Given one implied aim of the Levelling Up Fund is to deliver economic growth and regeneration, the government should be looking to invest in industries with the potential to boost productivity in the parts of the country that need it most. In a recent report, CPP identified 63 opportunities to invest in high value added sectors to boost productivity in 54 low productivity areas. 36 of these places are in category one and 15 in category two. Yet there are still 10 opportunities in the government’s lowest priority category three. These include civil engineering in Craven in Yorkshire; metals, electrical products and machinery manufacturing in Gwynedd in Wales; and chemical manufacturing in South Lakeland in the North West. CPP argues for investment in social and physical infrastructure as a driver of inclusive recovery and growth. Our analysis here suggests the government could be missing a trick in its allocation of the Levelling Up Fund.

Notes

Data notes

Analysis is conducted at the lower tier local authority level for the Index of Multiple Deprivation, CPP’s productivity potential opportunities, output per hour and projected GVA in 2025 relative to trend.

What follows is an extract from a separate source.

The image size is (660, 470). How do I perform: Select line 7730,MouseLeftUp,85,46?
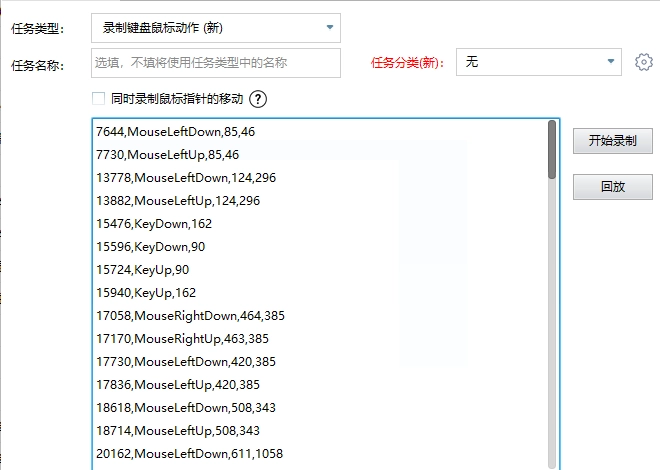167,155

Analysis is conducted at the upper tier local authority level for the CPP Inclusive Growth Index and total council service expenditure cuts.

Upper tier local authorities were assigned a levelling up priority category based on which category the majority of the population lives in.

The Index of Multiple Deprivation analysis covers England only and the data is for 2019. They refer to the ‘Rank of average score’.

The output per hour data covers England, Scotland and Wales and is for 2018.

The 2025 GVA forecasts cover England, Scotland and Wales. Details on the methodology can be found here.

Data on service expenditure covers England, Scotland and Wales and is for 2009/10 to 2019/20.

The CPP Inclusive Growth Index data covers England, Scotland and Wales. Details on methodology can be found here.